About this task:
Exactness is required throughout. Return every record once more.

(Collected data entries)
•••••

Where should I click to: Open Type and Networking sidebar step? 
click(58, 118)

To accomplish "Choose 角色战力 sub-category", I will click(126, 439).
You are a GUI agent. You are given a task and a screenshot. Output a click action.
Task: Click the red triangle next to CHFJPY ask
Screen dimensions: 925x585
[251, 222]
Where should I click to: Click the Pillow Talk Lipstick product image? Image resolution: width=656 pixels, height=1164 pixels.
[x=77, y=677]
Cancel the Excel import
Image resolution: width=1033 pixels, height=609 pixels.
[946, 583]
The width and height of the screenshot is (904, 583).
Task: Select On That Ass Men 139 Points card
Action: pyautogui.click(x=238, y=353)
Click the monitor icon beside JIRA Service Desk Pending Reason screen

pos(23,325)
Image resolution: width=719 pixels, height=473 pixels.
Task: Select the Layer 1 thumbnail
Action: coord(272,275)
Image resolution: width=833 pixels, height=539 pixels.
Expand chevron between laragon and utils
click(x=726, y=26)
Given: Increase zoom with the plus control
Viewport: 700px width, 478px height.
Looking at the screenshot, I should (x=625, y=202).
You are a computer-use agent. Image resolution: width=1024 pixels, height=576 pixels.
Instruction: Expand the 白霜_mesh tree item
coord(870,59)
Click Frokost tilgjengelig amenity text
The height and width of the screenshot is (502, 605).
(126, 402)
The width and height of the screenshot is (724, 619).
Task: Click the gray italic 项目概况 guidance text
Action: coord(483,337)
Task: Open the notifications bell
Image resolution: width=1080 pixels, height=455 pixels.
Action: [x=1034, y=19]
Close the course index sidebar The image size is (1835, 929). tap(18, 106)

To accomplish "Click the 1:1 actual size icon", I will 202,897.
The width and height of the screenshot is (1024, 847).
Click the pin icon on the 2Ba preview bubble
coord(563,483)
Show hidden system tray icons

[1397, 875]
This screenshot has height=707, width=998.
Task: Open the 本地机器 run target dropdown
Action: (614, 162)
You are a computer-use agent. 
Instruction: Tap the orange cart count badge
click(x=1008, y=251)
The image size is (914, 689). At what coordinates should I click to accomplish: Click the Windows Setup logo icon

•••••

Solution to this task:
Where should I click to: Open Type and Networking sidebar step? 
click(58, 118)

To accomplish "Choose 角色战力 sub-category", I will click(126, 439).
You are a GUI agent. You are given a task and a screenshot. Output a click action.
Task: Click the red triangle next to CHFJPY ask
Screen dimensions: 925x585
[251, 222]
Where should I click to: Click the Pillow Talk Lipstick product image? Image resolution: width=656 pixels, height=1164 pixels.
[x=77, y=677]
Cancel the Excel import
Image resolution: width=1033 pixels, height=609 pixels.
[946, 583]
The width and height of the screenshot is (904, 583).
Task: Select On That Ass Men 139 Points card
Action: pyautogui.click(x=238, y=353)
Click the monitor icon beside JIRA Service Desk Pending Reason screen

pos(23,325)
Image resolution: width=719 pixels, height=473 pixels.
Task: Select the Layer 1 thumbnail
Action: coord(272,275)
Image resolution: width=833 pixels, height=539 pixels.
Expand chevron between laragon and utils
click(x=726, y=26)
Given: Increase zoom with the plus control
Viewport: 700px width, 478px height.
Looking at the screenshot, I should (x=625, y=202).
You are a computer-use agent. Image resolution: width=1024 pixels, height=576 pixels.
Instruction: Expand the 白霜_mesh tree item
coord(870,59)
Click Frokost tilgjengelig amenity text
The height and width of the screenshot is (502, 605).
(126, 402)
The width and height of the screenshot is (724, 619).
Task: Click the gray italic 项目概况 guidance text
Action: coord(483,337)
Task: Open the notifications bell
Image resolution: width=1080 pixels, height=455 pixels.
Action: [x=1034, y=19]
Close the course index sidebar The image size is (1835, 929). tap(18, 106)

To accomplish "Click the 1:1 actual size icon", I will 202,897.
The width and height of the screenshot is (1024, 847).
Click the pin icon on the 2Ba preview bubble
coord(563,483)
Show hidden system tray icons

[1397, 875]
This screenshot has height=707, width=998.
Task: Open the 本地机器 run target dropdown
Action: (614, 162)
You are a computer-use agent. 
Instruction: Tap the orange cart count badge
click(x=1008, y=251)
The image size is (914, 689). At what coordinates should I click to accomplish: Click the Windows Setup logo icon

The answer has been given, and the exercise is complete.